**** Text segment
Allscripts announces joint venture: focusing exclusively on human services and post-acute care

Allscripts Healthcare Solutions, a leader in healthcare IT solutions today announced a definitive agreement to combine resources with private equity firm GI Partners in a joint venture that will acquire privately held Netsmart Technologies, Inc. (“Netsmart”).  This transaction creates the largest technology company exclusively dedicated to human services and post-acute care.  
The joint venture will combine the Allscripts Homecare™ business, which serves more than 30,000 home health, private duty and hospice clinicians in the U.S., Guam and Puerto Rico, with Netsmart, whose clients span 23,000 organizations, including more than 450,000 care providers and more than 40 state systems.  The new company will focus on enhancing human services, post-acute care and outcomes, helping providers respond to evolving compliance and regulatory demands, and improve efficiency and performance.
On a pro-forma basis, excluding impact from any purchase accounting effects, the combination creates a company with more than $250 million in annual revenue and more than $60 million in annual operating income.  Upon completion of this transaction, the combined business will operate as Netsmart and be based in its current headquarters in Overland Park, Kansas. Mike Valentine, Netsmart’s Chief Executive Officer, will lead the combined company.
********
**** Given data
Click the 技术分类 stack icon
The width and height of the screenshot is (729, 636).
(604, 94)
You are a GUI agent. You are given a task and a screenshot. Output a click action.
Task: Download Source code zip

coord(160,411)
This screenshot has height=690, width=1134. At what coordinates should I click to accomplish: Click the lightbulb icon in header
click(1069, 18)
********
**** Given data
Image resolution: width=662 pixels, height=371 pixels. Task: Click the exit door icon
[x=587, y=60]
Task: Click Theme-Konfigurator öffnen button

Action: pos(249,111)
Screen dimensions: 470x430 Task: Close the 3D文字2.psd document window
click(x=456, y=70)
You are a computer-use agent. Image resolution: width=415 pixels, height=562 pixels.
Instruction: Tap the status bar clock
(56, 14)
********
### Tasks and exercises
(1) Answer these questions using the Allscripts joint venture announcement:
(a) Which private equity firm is Allscripts joining with?
(b) How many clinicians does the Allscripts Homecare business serve?
(c) In which city will the combined business be based?
(2) Continue writing the Allscripts joint venture announcement, picking up right after its last sentence.

### Answers for the exercise
(1)
(a) GI Partners
(b) More than 30,000 home health, private duty and hospice clinicians
(c) Overland Park, Kansas

(2)
“We are thrilled to join forces with Netsmart and GI Partners to immediately establish a technology solutions leader in the strategic human services and post-acute care market,” said Paul Black, Chief Executive Officer of Allscripts.  “Creating a software and services platform for caregivers to manage patients through the combined realities of post-acute care and mental health is absolutely essential to achieving the value-based care goal of healthy communities and populations.  This joint venture finally brings scale with a depth and breadth of solutions required to navigate the immense opportunities in this growing global marketplace.”
“This transaction marks an exciting new chapter for both Netsmart and Allscripts clients and associates,” said Valentine. “The combination of Netsmart’s success in the health and human services industry with Allscripts renowned home health and hospice technology catapults us to immediate leadership at a pivotal time in healthcare.  Today Netsmart is the most widely adopted post-acute EHR and, through this new partnership, we will have unprecedented scale, a complete solutions platform, an unrivaled distribution channel and unique opportunities to expand services into the Homecare client base.”
Allscripts will contribute 100% of its Homecare business, plus approximately $70 million in cash to the joint venture.  This consideration will be combined with the cash investment from GI Partners plus third-party debt financing to consummate the acquisition of Netsmart.  Allscripts will be the largest owner of the joint venture and expects to consolidate the entity for financial reporting purposes as required under Generally Accepted Accounting Principles.  The debt of the joint venture will be non-recourse to Allscripts and its wholly-owned subsidiaries, and the Company’s existing credit facilities will remain in force with significant remaining available liquidity thereunder.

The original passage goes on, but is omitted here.